Une marge d’ouverture étroite, entre 7 et 7,5

8 mars 2009

Appelés à se positionner sur le niveau de QNV de la récolte 2004, les membres du conseil d’administration du SGV, réunis le 25 juin dernier à Cognac, ont décidé de jouer l’ouverture mais une ouverture étroite, « d’une toute petite virgule ». Philippe Boujut, président du Syndicat général des vignerons, précise les conditions dans lesquelles cette position s’est dégagée au fil des semaines.

« Le Paysan Vigneron » – Comment s’est déroulée la réunion du 25 juin ?

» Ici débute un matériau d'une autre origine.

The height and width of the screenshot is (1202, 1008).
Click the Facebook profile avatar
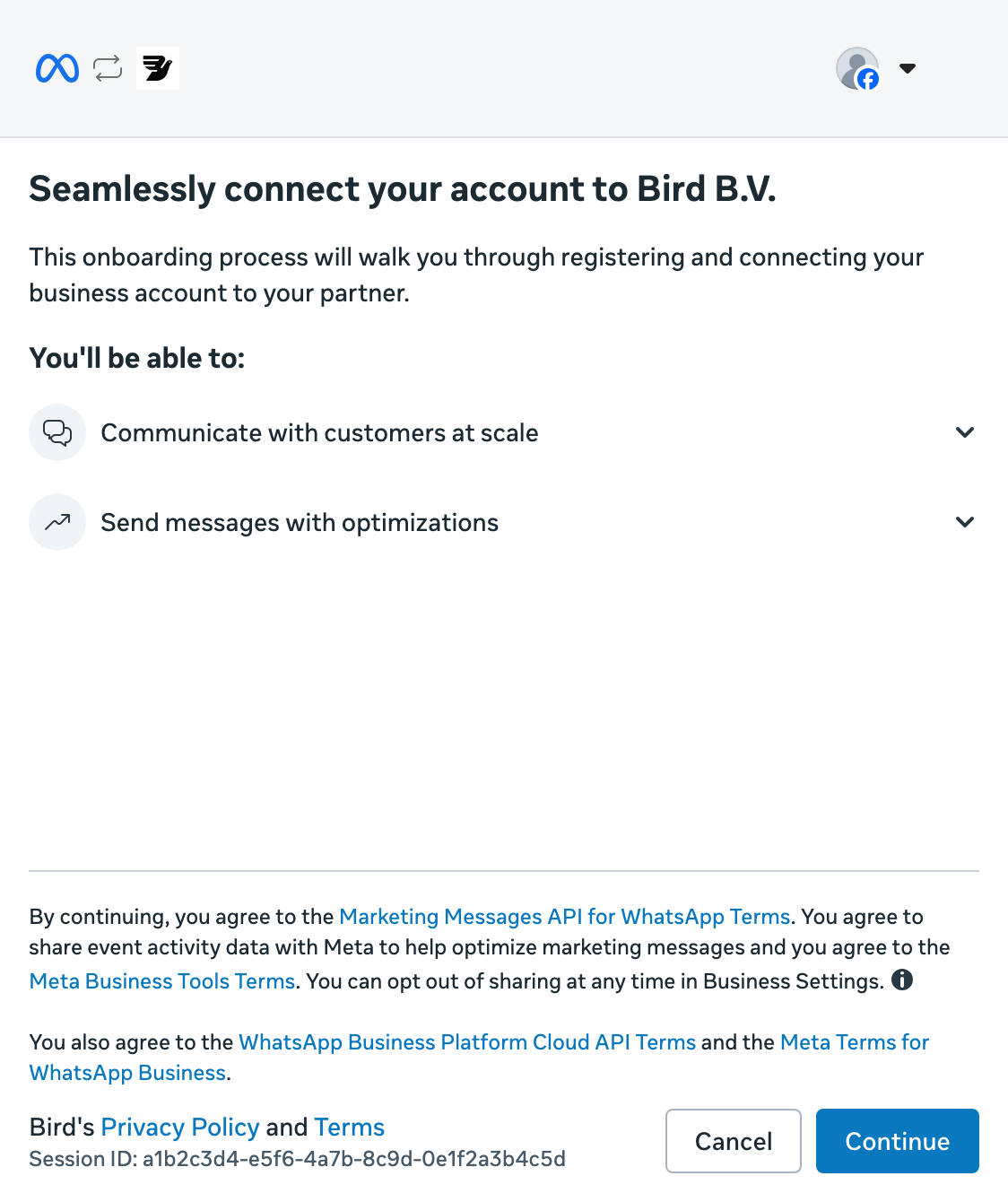pos(857,68)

phillipe_boujut.jpgPhilippe Boujut – Comme on s’y attendait, les discussions ont été longues. Bien entendu, elles reflétaient les avis exprimés lors des réunions de délégués, réunions que nous avions organisées dans les cinq crus les deux semaines précédentes. Cette année, nous avons souhaité consulter les délégués du syndicat le plus près possible de l’échéance, pour que délégués comme membres du conseil d’administration bénéficient du même degré d’information. L’an dernier, la position du conseil d’administration avait pu paraître en décalage par rapport à la position des délégués, tout simplement parce que le conseil d’administration avait eu en main des éléments d’appréciation de dernière minute, que les délégués ne possédaient pas. N’empêche qu’il y a eu un mauvais ressenti. Cette année nous avons voulu dépasser cet écueil et installer une procédure vraiment démocratique, tout en ne nous en remettant pas à un vote en assemblée, comme ce fut le cas en 2002. Nous nous étions aperçus alors que quatre ou cinq personnes seulement prenaient la parole et emportaient la décision, alors que beaucoup d’autres ne s’exprimaient pas. Ces tâtonnements sont le reflet d’un syndicat jeune, qui doit trouver ses marques.

« L.P.V. » – Le conseil d’administration s’est positionné pour une marge d’ouverture étroite de la QNV. Que faut-il entendre par là ?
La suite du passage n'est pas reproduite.